The scale of the effort reflects the scientific challenges. In the early 1980s, after identifying the HIV virus as the cause of AIDS, researchers were confident they could come up with a vaccine against it within a few years, says Koff. Vaccines work by exposing the body to the disease-causing agent or a fragment of it, which primes the immune system to produce a flood of antibodies that stick to the infecting organism and block it from entering cells.
HIV infects so-called helper T cells, which regulate the immune response, and slowly destroys them. Researchers rapidly identified the molecule that grants HIV entry into those cells—a surface protein called gp120, which inserts itself into CD4 receptor molecules on the helper cells.

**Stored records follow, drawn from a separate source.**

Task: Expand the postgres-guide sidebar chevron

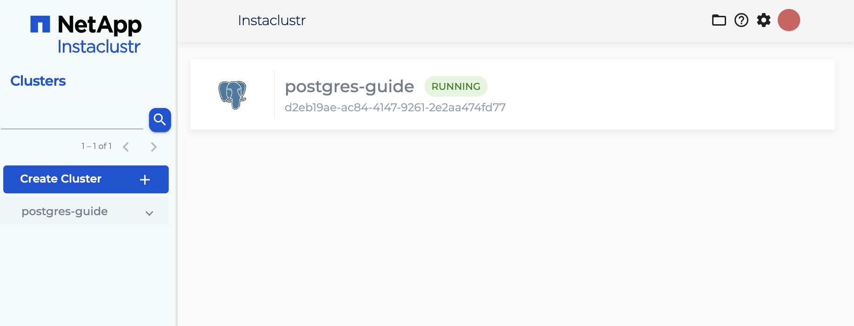Action: (149, 213)
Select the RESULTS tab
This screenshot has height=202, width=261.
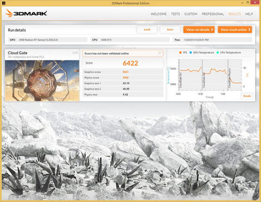pyautogui.click(x=234, y=14)
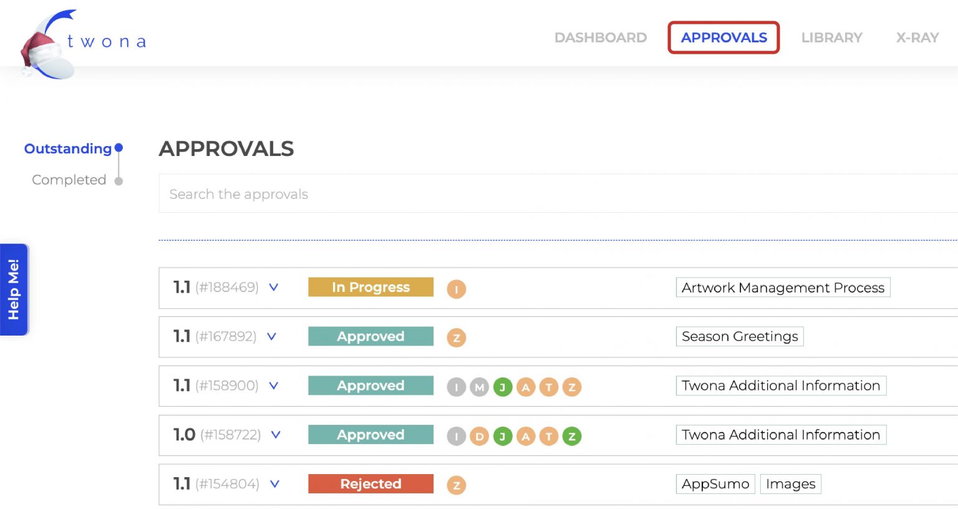Open user "I" avatar on approval #188469
Viewport: 958px width, 509px height.
(456, 288)

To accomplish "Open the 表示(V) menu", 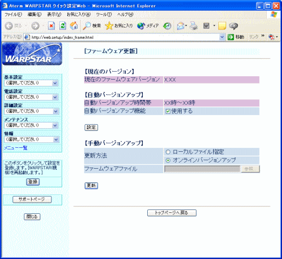I will pos(54,15).
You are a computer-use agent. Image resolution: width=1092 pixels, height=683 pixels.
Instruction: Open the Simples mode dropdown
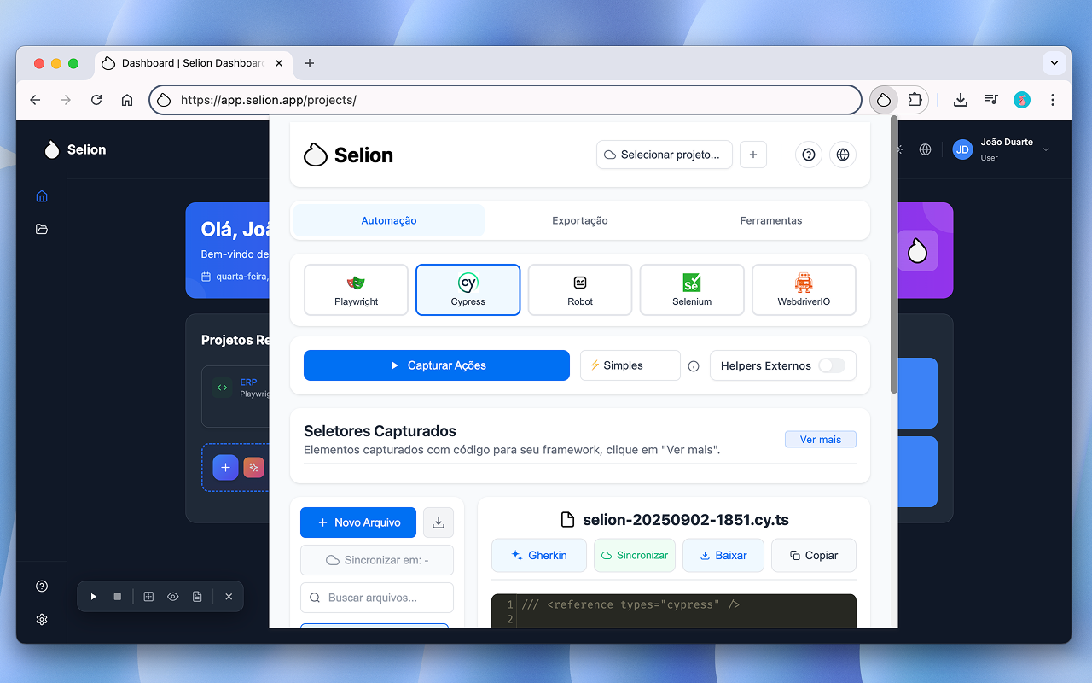(630, 365)
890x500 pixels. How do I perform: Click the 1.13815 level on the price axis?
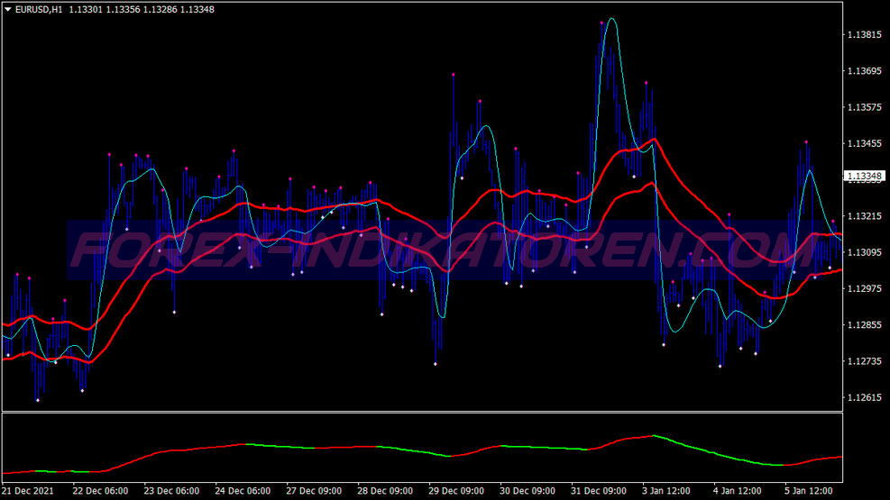click(x=865, y=34)
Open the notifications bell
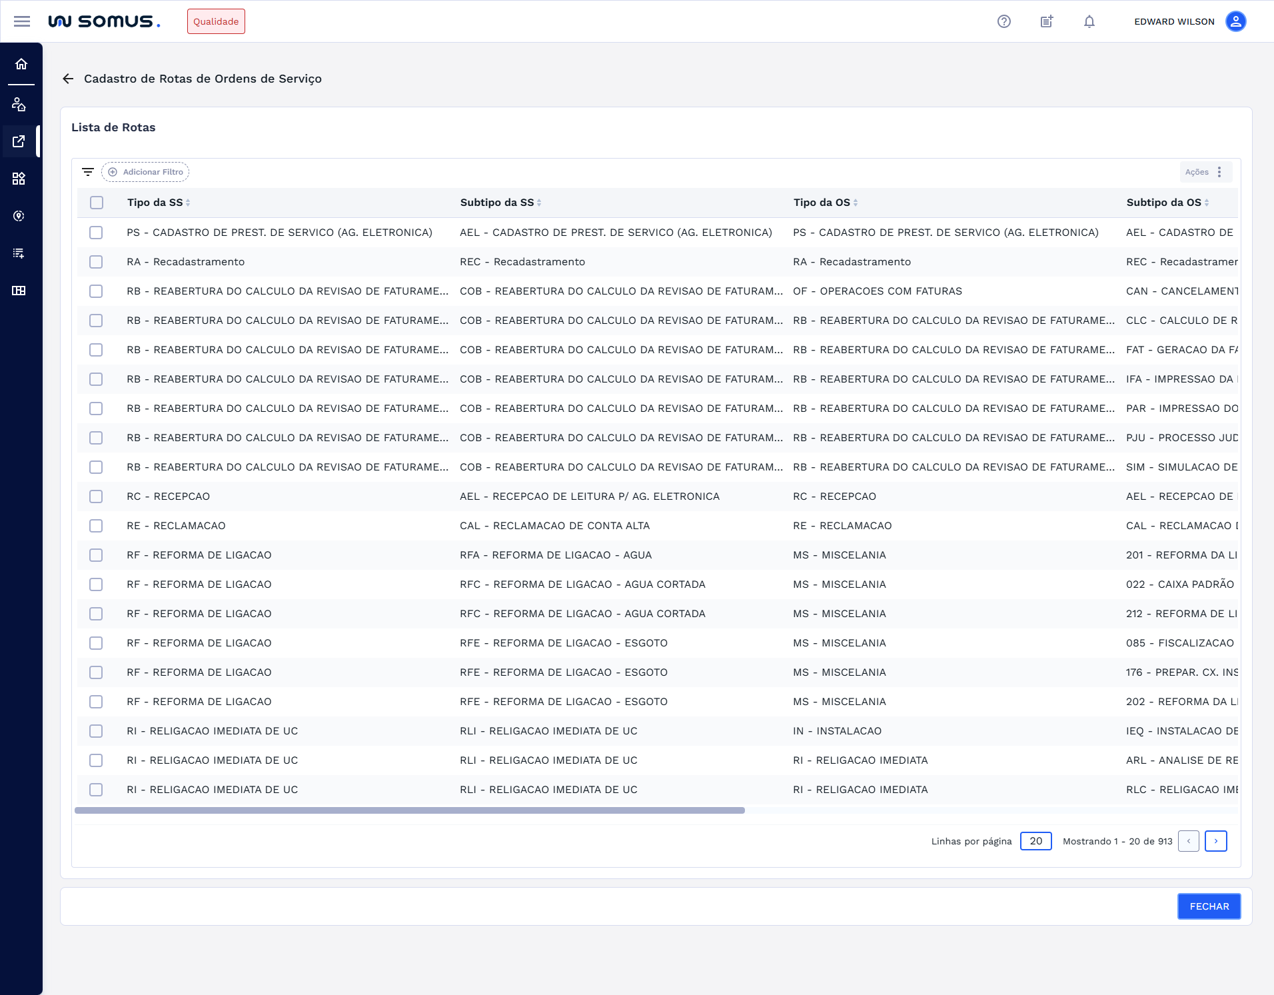Image resolution: width=1274 pixels, height=995 pixels. [1089, 21]
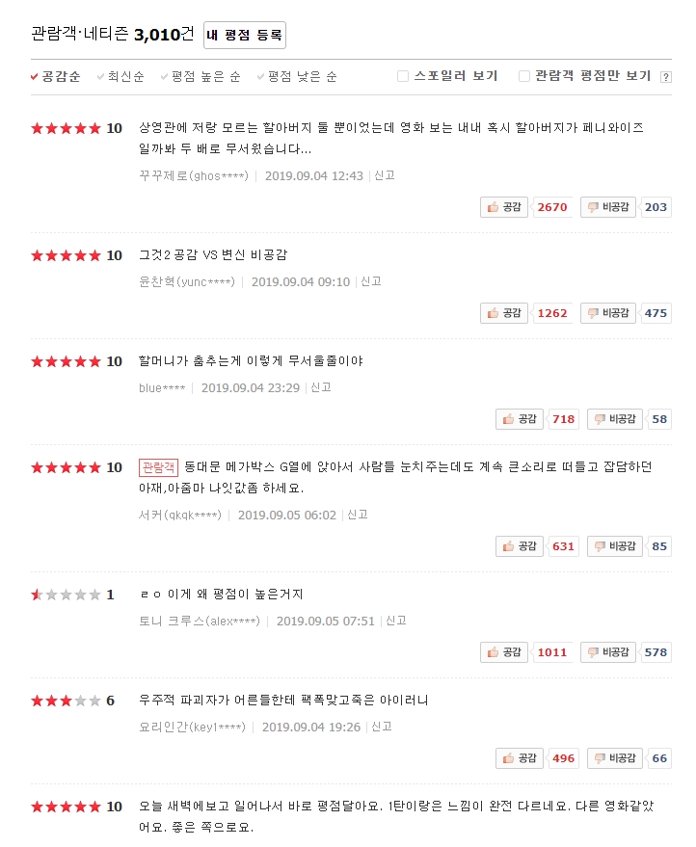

Early tests of a gp120 vaccine looked promising, but optimism faded by the early 1990s as researchers learned the vaccine only worked against strains of HIV that had adapted to conditions in the laboratory. In 2003 results finally came in from a phase III clinical trial of a gp120 vaccine manufactured by VaxGen: It failed to prevent infections or reduce the number of virus particles circulating in the blood.
By then, HIV researchers had turned to the idea of energizing killer T cells by injecting DNA-encoding genes from circulating strains of the virus. This approach entails using a partially disabled, non-HIV virus to infect and deliver the HIV DNA to the cells that the delivery virus would normally infect. This stimulates the cells to produce the corresponding HIV proteins and display them on their surfaces to attract helper and killer T cells.